Family relation is important since our mental growth, well-being, and stability all depend on our family relations. Children brought up in a healthy family will be able to establish better bonds outside their home.
Strong relationships will help us how to trust others and keep a positive attitude towards others.Family members usually share their feelings in different situations.
Destructive cults like the Mujahedin Khalq Organization (the MKO/ MEK/ PMOI/ Cult of Rajavi) endeavors vigorously to break family ties. The consequences of cutting links with family include a world of distrust full of feeling of insecurity.
A family makes all its members feel safe and connected to one another. It provides them with the comfort of having people by their side during tough times, helping them to manage and control the stress. A family allows its members to feel safe, protected, accepted and loved despite all shortcomings. Families are the basic units of the society that teach children about relationships. Now imagine the children who lived and grew up in a cult-like system. Children in the MEK – who are now in their thirties or forties—do not know how to build trust in others.
Family members share both good and bad times together; conflicts in family teach children a respectful way to resolve problems in the future, what the younger members of the MEK have never experienced.
The MEK leaders block communications with the outside world, particularly families are labeled as enemies of the group, and are considered “agents of the Iranian Intelligence” and eventually the enemies of their children! However, families who are inside the MEK camp live separately. Spouses were forced to divorce. No parents are allowed to live with their kids. No sibling is allowed to socialize in the camps unless it is the New Year’s celebration.
This is part of the regulations of every destructive cult. In March 2020, Glenn Stok published his experience of releasing his sister from the notorious religious cult, Scientology in We Have Kids website. He clarifies that it is impossible to communicate with a family member because they are brainwashed to the extent that healthy communication fails. “They may also be threatened and afraid to share their feelings with other family members who want to help,” he writes.

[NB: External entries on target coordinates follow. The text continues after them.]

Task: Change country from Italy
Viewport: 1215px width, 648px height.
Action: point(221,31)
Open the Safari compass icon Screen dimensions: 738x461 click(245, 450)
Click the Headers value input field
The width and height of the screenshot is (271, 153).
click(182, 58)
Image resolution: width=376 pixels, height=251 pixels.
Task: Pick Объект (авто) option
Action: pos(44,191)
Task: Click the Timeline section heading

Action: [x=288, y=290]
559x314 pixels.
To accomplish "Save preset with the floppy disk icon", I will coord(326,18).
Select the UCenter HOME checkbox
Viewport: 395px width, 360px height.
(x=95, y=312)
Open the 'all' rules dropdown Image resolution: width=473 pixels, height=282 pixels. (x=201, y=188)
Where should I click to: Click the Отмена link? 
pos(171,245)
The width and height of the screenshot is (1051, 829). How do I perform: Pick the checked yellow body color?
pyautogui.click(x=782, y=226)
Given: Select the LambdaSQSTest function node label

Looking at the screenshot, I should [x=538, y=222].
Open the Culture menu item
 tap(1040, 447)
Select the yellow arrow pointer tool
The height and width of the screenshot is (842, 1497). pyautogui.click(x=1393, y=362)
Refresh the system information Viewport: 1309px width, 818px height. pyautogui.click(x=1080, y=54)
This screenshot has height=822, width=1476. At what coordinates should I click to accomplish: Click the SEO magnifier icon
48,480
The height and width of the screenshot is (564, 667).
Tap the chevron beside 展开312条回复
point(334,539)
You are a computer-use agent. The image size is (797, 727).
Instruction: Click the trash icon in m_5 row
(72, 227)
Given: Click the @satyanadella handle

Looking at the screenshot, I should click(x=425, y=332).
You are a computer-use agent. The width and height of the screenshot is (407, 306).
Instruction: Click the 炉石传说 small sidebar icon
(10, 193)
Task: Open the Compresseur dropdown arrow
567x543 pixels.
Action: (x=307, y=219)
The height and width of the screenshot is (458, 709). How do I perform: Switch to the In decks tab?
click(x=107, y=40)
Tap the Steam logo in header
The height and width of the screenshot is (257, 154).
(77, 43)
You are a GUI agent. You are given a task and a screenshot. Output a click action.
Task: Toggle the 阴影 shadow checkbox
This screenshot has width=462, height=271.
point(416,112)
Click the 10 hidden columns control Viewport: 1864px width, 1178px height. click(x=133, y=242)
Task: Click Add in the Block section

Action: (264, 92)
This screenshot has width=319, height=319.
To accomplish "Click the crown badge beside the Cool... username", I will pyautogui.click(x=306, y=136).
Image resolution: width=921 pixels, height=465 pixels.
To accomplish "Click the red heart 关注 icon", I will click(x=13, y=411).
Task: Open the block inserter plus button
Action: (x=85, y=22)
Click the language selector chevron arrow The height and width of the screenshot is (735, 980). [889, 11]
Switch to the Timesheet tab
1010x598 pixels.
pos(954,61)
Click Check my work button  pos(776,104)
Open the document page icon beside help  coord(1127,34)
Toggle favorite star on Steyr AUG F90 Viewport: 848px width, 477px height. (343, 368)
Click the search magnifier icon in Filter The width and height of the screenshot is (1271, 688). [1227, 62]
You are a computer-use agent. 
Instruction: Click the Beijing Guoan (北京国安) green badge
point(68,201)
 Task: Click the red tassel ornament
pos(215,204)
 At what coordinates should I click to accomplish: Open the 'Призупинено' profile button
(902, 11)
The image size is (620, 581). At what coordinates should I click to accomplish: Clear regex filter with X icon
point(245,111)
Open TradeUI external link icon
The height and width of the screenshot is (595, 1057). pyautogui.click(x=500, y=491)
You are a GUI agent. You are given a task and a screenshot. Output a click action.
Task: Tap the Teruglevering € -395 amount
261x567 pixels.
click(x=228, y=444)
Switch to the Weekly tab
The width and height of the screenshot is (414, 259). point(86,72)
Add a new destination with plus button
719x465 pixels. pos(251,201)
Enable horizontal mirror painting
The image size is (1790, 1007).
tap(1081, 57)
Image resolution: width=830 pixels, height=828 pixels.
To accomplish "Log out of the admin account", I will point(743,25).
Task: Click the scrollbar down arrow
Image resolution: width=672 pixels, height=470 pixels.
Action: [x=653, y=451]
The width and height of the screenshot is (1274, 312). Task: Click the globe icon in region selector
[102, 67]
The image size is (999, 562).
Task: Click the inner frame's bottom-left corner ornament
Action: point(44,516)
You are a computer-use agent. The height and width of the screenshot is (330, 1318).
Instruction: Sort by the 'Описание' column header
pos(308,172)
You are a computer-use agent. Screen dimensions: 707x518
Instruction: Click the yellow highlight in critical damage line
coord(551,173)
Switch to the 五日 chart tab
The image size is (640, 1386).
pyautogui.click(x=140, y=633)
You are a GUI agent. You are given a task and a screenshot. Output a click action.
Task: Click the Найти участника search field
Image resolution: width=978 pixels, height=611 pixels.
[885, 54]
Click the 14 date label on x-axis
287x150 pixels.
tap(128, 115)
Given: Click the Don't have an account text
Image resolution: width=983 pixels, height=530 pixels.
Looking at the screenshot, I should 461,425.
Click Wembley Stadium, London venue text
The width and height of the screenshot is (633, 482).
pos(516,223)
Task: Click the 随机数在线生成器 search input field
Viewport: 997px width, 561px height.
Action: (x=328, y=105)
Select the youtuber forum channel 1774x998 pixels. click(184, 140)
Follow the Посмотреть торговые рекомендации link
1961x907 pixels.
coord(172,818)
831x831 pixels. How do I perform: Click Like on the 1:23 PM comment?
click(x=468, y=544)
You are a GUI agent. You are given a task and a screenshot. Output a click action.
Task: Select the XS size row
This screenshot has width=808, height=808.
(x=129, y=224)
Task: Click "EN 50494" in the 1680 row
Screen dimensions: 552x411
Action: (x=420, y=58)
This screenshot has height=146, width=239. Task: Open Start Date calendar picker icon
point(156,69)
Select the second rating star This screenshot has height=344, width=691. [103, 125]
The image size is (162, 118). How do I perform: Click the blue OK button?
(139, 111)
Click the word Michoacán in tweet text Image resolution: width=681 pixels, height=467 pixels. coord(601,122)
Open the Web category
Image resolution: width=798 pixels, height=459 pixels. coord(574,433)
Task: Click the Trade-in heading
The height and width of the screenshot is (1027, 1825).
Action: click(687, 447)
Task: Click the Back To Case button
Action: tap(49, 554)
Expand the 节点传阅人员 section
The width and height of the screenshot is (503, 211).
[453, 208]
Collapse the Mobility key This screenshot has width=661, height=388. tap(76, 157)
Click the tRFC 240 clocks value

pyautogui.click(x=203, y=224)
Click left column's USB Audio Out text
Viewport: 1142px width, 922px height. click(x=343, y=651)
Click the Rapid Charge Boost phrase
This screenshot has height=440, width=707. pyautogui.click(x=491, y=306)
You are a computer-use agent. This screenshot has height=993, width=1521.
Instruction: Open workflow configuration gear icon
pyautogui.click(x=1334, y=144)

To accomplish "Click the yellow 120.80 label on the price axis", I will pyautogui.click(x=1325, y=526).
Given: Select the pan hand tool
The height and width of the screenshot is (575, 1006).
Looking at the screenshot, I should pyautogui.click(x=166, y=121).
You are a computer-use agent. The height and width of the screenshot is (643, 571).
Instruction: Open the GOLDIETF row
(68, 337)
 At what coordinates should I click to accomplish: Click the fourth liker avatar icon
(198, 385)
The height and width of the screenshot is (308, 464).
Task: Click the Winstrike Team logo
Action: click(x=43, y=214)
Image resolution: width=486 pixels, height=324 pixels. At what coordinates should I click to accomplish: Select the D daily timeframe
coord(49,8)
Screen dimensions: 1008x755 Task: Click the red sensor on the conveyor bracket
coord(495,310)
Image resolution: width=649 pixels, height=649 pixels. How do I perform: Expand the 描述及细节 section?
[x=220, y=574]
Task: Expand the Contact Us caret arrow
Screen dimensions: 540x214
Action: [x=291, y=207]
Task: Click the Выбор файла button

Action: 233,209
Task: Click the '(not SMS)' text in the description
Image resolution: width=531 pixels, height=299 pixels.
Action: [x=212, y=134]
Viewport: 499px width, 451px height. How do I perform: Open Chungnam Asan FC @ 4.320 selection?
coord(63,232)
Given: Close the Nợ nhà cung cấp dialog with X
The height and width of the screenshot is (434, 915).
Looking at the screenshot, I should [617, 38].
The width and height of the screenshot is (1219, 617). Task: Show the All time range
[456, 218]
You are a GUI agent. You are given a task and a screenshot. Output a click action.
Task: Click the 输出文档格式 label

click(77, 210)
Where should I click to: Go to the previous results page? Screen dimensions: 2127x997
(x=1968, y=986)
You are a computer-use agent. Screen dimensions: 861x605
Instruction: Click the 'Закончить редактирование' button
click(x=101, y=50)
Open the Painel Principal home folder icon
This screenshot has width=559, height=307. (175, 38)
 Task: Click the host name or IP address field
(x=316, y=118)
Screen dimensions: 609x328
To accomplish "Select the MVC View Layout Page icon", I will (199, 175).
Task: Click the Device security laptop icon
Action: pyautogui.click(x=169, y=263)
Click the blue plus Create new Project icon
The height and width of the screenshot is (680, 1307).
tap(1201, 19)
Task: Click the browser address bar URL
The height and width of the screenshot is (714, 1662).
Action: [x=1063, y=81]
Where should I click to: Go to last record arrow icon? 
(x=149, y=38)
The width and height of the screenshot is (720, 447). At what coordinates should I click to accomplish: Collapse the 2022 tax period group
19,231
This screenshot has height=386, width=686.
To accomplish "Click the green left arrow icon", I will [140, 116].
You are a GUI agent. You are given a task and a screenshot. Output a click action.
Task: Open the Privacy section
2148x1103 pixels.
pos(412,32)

Just like the families of the MEK hostages, Glenn Stock believed that his loved sister needed help to get out of the cult. So he waited for an opportunity to break through and take his sister out. He regrets that their father died without saying goodbye to his daughter. “I witnessed this, and it wasn’t pleasant,” he writes about the anti-family rulings of the cult. “My dad was classified as a Suppressive Person because he attempted to obstruct the progress of his daughter’s training within the cult. His attempts were met with hostility that created anxiety for him and the rest of us. He left this world with deep emotional stress over having lost his only daughter.”
This is the traumatic fate of many mothers and fathers of the MEK members. So many of them died before they could even have a short phone call with their children in the MEK. Just a few examples of the recently deceased parents are the followings: The mother of Mohammad Hamid Atabay, the father of Bizhan Dehdashtnai, the mother of Javad Abdi, the father of Mohammad Javad Nowruzi, the mother of Manour Ramhormozy.
While Stock’s sister could come for the funeral of his father, standing distant from the family, members of the MEK have never been informed about the death of their parents. Stock could finally find the “loophole” to talk to his sister at the funeral of their aunt but families of the MEK hostages have no way except writing letters to the International bodies and Albanian authorities. They even publish videos speaking to their loved ones but they know that they are isolated and will not receive their messages. Nevertheless, they do not get tired of pursuing the case of their loved ones imprisoned inside the cult of Rajavi.
However, Glenn Stock knows that some destructive cults prevent any possibility for their members and their families to communicate. “If you have a family member or a friend in Scientology, or any religious cult, and you’ve lost the ability to communicate, plant that seed and wait for the opportunity to help”, he suggests. “Do it before it’s too late, and be ready to do whatever you can when the call for help arrives.”